◆ TASK INPUTS ◆
+ + + + + + +
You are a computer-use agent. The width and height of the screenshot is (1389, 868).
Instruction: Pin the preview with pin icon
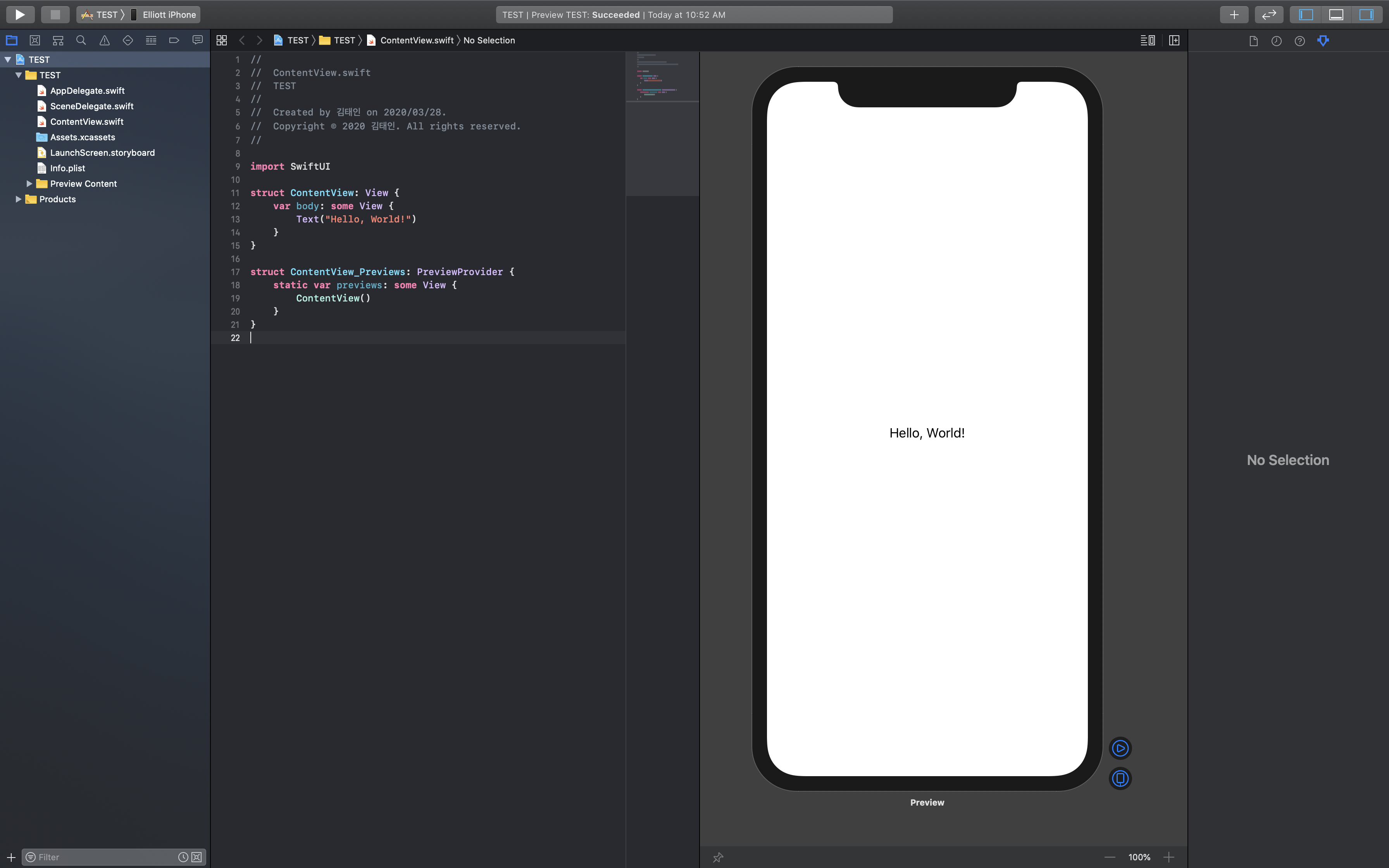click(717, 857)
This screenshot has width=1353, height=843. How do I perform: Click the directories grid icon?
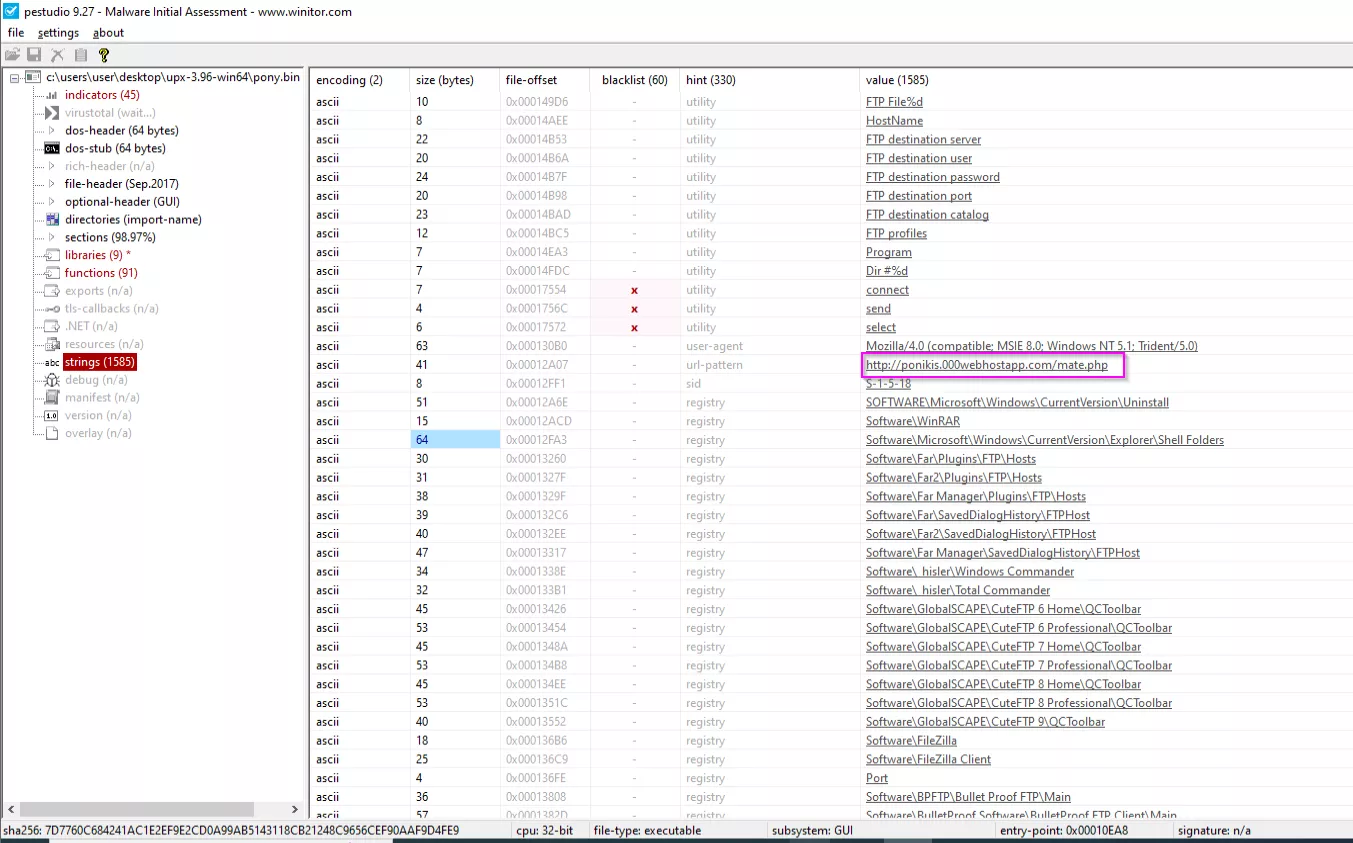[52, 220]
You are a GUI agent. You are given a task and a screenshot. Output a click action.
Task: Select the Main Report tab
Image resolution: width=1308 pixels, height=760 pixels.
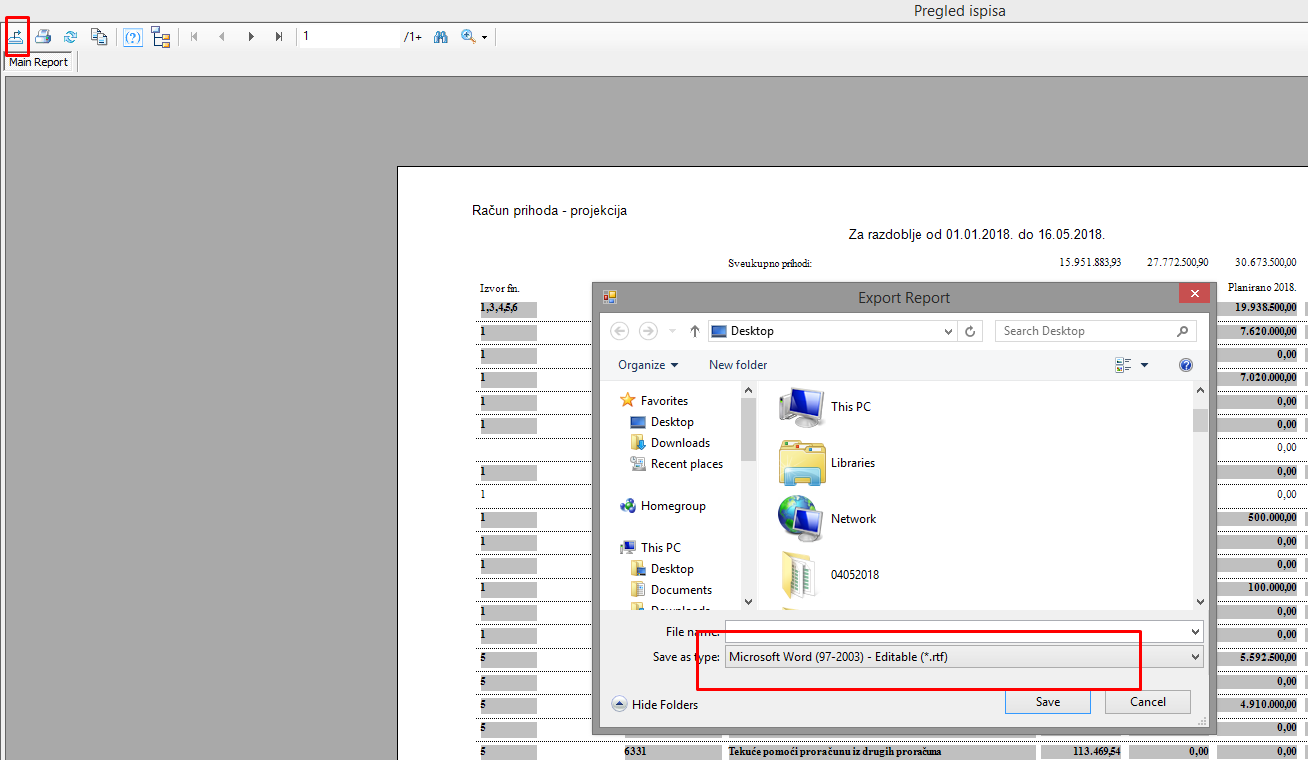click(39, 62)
+ + + + + + +
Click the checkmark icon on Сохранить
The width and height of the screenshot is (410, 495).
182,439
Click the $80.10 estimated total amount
+ + + + + + +
◆ EXERCISE DETAILS ◆
Convert the records from the line containing "You are a computer-use" to the line containing "click(39, 62)", both included, into a JSON list of strings with one string per line, omitting blank lines. Leave the pictures out of the list.

◆ THE OUTPUT ◆
[
  "You are a computer-use agent. The width and height of the screenshot is (1389, 868).",
  "Instruction: Pin the preview with pin icon",
  "click(717, 857)",
  "This screenshot has width=1353, height=843. How do I perform: Click the directories grid icon?",
  "[52, 220]",
  "You are a GUI agent. You are given a task and a screenshot. Output a click action.",
  "Task: Select the Main Report tab",
  "Image resolution: width=1308 pixels, height=760 pixels.",
  "click(39, 62)"
]